Despite the fact that this recipe takes a bit of time, it has been a great experience and I am happy to report that I was successful and we will be enjoying a lovely Gingerbread bûche de Noël tonight while we celebrate solstice and my father’s belated birthday.
As I spend more time in the kitchen I am beginning to feel a little more accomplished. I found myself taking pleasure in the fact that I had made the rugelach last month and was confident with rolling the gingerbread cake today. Confident from time spent rolling sushi with friends on warm summer evenings. Each of these tasks are starting to build on each other and it’s feeling good.

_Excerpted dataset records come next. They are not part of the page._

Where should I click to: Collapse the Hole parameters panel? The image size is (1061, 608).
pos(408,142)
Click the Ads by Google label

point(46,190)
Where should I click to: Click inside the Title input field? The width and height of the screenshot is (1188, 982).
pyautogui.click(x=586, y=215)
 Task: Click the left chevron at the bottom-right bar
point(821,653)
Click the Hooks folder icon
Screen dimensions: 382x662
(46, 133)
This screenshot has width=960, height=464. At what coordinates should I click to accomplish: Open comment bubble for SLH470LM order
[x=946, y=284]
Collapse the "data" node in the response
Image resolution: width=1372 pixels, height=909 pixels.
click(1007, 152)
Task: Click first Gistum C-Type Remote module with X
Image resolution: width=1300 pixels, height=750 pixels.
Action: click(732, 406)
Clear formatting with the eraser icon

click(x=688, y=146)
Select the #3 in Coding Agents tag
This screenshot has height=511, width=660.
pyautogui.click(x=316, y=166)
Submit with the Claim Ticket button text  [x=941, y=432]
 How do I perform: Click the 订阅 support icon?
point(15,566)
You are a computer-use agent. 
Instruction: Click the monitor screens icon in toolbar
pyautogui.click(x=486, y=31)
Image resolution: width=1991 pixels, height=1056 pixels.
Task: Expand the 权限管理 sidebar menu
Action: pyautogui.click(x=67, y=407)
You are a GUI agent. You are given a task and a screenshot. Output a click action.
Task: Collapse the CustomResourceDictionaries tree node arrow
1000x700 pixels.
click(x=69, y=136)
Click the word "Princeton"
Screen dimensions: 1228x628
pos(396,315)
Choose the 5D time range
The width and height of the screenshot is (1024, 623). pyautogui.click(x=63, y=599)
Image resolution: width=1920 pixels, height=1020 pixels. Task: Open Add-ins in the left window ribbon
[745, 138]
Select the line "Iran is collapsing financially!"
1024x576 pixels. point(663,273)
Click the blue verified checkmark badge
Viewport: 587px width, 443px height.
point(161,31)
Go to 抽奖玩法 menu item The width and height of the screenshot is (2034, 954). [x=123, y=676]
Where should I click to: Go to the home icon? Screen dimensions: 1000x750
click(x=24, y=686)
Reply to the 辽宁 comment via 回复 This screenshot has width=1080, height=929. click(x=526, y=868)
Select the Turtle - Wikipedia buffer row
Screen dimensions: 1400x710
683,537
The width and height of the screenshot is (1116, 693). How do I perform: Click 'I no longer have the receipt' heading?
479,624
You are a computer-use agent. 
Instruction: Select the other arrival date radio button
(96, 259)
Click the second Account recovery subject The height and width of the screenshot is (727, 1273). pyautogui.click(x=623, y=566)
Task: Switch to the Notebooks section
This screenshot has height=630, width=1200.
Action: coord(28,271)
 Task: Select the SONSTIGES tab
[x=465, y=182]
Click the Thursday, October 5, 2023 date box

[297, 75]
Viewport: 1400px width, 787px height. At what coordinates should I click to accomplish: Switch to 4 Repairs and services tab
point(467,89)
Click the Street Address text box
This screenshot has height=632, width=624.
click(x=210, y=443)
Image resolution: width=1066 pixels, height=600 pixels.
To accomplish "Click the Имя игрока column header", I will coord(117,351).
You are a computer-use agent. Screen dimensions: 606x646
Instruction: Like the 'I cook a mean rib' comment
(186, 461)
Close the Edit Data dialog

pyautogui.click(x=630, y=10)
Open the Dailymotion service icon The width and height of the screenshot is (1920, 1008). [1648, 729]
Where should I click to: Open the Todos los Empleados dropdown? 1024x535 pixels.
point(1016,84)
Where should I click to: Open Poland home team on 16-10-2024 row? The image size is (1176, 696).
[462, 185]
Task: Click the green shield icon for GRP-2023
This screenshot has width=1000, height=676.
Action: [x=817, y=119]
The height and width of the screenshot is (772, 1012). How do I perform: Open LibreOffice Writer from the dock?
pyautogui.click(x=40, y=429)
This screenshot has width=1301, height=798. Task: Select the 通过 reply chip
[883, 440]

I needed that good feeling today when I reached the part in the recipe, where I’m making the icing and Dorie mentions I need to use my candy thermometer. “Oh SUGAR” was the last thing I remember and now associate that thermometer with divinity guts and monsters (if you are curious click on monsters and read to catch up, then come back!). Not this time! I was loyal to my pot of sugar and [giggle giggle] guess who walks in while I was stirring this pot of sweets? Remember it’s holiday time so, yes, D2 (daughter #2) and my husband, but that’s not all, my extended family happily arrived as well, complete with arms full of questions and cheer! Determined, I tuned out the cacophony of chatter and eyed my bubbling syrup on the stove. Then, another wave of confidence arrived. I realized I’ve done this before, I’ve made French macaroons and this was the same technique required to make the oh so amazing, melt in your mouth cookies I adore! I’ve got this, I think and proceed to rock the icing sans issues.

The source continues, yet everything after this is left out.